EXERCISE PROMPT. All of the data must be output without alteration.

*** SOURCE MATERIAL

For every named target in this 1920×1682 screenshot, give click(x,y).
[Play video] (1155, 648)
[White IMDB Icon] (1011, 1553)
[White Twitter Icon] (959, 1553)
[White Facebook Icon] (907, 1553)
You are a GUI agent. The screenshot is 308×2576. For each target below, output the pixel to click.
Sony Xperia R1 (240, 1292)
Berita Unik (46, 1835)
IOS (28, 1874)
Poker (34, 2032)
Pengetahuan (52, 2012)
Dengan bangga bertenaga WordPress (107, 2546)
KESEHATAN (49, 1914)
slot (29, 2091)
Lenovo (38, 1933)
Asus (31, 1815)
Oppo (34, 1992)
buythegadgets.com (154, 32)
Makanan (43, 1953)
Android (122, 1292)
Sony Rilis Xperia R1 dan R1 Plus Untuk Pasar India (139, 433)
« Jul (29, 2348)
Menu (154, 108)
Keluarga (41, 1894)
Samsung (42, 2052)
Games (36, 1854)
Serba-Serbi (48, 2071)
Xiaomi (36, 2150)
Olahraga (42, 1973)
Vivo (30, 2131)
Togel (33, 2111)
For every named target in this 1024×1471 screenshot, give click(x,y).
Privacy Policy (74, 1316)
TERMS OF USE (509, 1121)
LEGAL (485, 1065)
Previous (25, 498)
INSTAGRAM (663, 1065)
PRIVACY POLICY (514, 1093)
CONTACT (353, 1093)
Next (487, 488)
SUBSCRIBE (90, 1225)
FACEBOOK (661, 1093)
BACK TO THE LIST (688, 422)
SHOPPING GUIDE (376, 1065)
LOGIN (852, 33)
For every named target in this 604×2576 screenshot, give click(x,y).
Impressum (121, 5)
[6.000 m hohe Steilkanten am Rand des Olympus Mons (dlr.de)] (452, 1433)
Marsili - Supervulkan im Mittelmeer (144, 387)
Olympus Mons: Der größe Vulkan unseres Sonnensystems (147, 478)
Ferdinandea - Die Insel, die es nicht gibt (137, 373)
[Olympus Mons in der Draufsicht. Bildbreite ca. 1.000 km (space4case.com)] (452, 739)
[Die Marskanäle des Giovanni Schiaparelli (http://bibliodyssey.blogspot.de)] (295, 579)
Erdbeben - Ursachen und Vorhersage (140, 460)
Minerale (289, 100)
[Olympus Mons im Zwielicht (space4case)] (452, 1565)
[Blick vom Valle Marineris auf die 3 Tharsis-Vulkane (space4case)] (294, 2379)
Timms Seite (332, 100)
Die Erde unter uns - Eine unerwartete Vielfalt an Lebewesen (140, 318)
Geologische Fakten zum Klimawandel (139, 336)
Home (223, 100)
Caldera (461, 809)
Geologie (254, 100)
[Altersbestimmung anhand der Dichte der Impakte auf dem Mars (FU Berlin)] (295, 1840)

******

RESULT FOR THIS EXERCISE.
For every named target in this 1920×1682 screenshot, give click(x,y).
[Play video] (1155, 648)
[White IMDB Icon] (1011, 1553)
[White Twitter Icon] (959, 1553)
[White Facebook Icon] (907, 1553)
You are a GUI agent. The screenshot is 308×2576. For each target below, output the pixel to click.
Sony Xperia R1 (240, 1292)
Berita Unik (46, 1835)
IOS (28, 1874)
Poker (34, 2032)
Pengetahuan (52, 2012)
Dengan bangga bertenaga WordPress (107, 2546)
KESEHATAN (49, 1914)
slot (29, 2091)
Lenovo (38, 1933)
Asus (31, 1815)
Oppo (34, 1992)
buythegadgets.com (154, 32)
Makanan (43, 1953)
Android (122, 1292)
Sony Rilis Xperia R1 dan R1 Plus Untuk Pasar India (139, 433)
« Jul (29, 2348)
Menu (154, 108)
Keluarga (41, 1894)
Samsung (42, 2052)
Games (36, 1854)
Serba-Serbi (48, 2071)
Xiaomi (36, 2150)
Olahraga (42, 1973)
Vivo (30, 2131)
Togel (33, 2111)
For every named target in this 1024×1471 screenshot, give click(x,y).
Privacy Policy (74, 1316)
TERMS OF USE (509, 1121)
LEGAL (485, 1065)
Previous (25, 498)
INSTAGRAM (663, 1065)
PRIVACY POLICY (514, 1093)
CONTACT (353, 1093)
Next (487, 488)
SUBSCRIBE (90, 1225)
FACEBOOK (661, 1093)
BACK TO THE LIST (688, 422)
SHOPPING GUIDE (376, 1065)
LOGIN (852, 33)
For every named target in this 604×2576 screenshot, give click(x,y).
Impressum (121, 5)
[6.000 m hohe Steilkanten am Rand des Olympus Mons (dlr.de)] (452, 1433)
Marsili - Supervulkan im Mittelmeer (144, 387)
Olympus Mons: Der größe Vulkan unseres Sonnensystems (147, 478)
Ferdinandea - Die Insel, die es nicht gibt (137, 373)
[Olympus Mons in der Draufsicht. Bildbreite ca. 1.000 km (space4case.com)] (452, 739)
[Die Marskanäle des Giovanni Schiaparelli (http://bibliodyssey.blogspot.de)] (295, 579)
Erdbeben - Ursachen und Vorhersage (140, 460)
Minerale (289, 100)
[Olympus Mons im Zwielicht (space4case)] (452, 1565)
[Blick vom Valle Marineris auf die 3 Tharsis-Vulkane (space4case)] (294, 2379)
Timms Seite (332, 100)
Die Erde unter uns - Eine unerwartete Vielfalt an Lebewesen (140, 318)
Geologische Fakten zum Klimawandel (139, 336)
Home (223, 100)
Caldera (461, 809)
Geologie (254, 100)
[Altersbestimmung anhand der Dichte der Impakte auf dem Mars (FU Berlin)] (295, 1840)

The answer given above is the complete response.